> _TASK INSTRUCTIONS_
What follows is a listing. Return every line of it exactly.

┌─ AVAILABLE RECORDS

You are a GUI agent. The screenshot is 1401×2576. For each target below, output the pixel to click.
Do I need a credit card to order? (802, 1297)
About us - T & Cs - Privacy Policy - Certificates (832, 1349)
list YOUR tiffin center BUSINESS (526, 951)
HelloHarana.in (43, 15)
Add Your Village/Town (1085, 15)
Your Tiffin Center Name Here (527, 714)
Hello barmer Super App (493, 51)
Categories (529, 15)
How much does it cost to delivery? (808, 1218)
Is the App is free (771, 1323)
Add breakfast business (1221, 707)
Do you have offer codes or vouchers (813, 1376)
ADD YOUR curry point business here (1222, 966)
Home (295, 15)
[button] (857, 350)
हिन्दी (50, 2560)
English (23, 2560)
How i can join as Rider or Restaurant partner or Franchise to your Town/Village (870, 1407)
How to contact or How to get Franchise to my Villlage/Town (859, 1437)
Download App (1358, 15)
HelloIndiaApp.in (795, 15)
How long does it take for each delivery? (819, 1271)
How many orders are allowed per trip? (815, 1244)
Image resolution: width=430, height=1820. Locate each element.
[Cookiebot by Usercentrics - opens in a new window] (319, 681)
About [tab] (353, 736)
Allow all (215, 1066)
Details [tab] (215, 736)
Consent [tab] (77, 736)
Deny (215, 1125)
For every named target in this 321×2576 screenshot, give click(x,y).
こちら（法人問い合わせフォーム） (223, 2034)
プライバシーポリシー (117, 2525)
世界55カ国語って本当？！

└─

> _ANSWER TO THIS PROBLEM_
You are a GUI agent. The screenshot is 1401×2576. For each target below, output the pixel to click.
Do I need a credit card to order? (802, 1297)
About us - T & Cs - Privacy Policy - Certificates (832, 1349)
list YOUR tiffin center BUSINESS (526, 951)
HelloHarana.in (43, 15)
Add Your Village/Town (1085, 15)
Your Tiffin Center Name Here (527, 714)
Hello barmer Super App (493, 51)
Categories (529, 15)
How much does it cost to delivery? (808, 1218)
Is the App is free (771, 1323)
Add breakfast business (1221, 707)
Do you have offer codes or vouchers (813, 1376)
ADD YOUR curry point business here (1222, 966)
Home (295, 15)
[button] (857, 350)
हिन्दी (50, 2560)
English (23, 2560)
How i can join as Rider or Restaurant partner or Franchise to your Town/Village (870, 1407)
How to contact or How to get Franchise to my Villlage/Town (859, 1437)
Download App (1358, 15)
HelloIndiaApp.in (795, 15)
How long does it take for each delivery? (819, 1271)
How many orders are allowed per trip? (815, 1244)
Image resolution: width=430, height=1820. Locate each element.
[Cookiebot by Usercentrics - opens in a new window] (319, 681)
About [tab] (353, 736)
Allow all (215, 1066)
Details [tab] (215, 736)
Consent [tab] (77, 736)
Deny (215, 1125)
For every named target in this 321×2576 screenshot, give click(x,y).
こちら（法人問い合わせフォーム） (223, 2034)
プライバシーポリシー (117, 2525)
世界55カ国語って本当？！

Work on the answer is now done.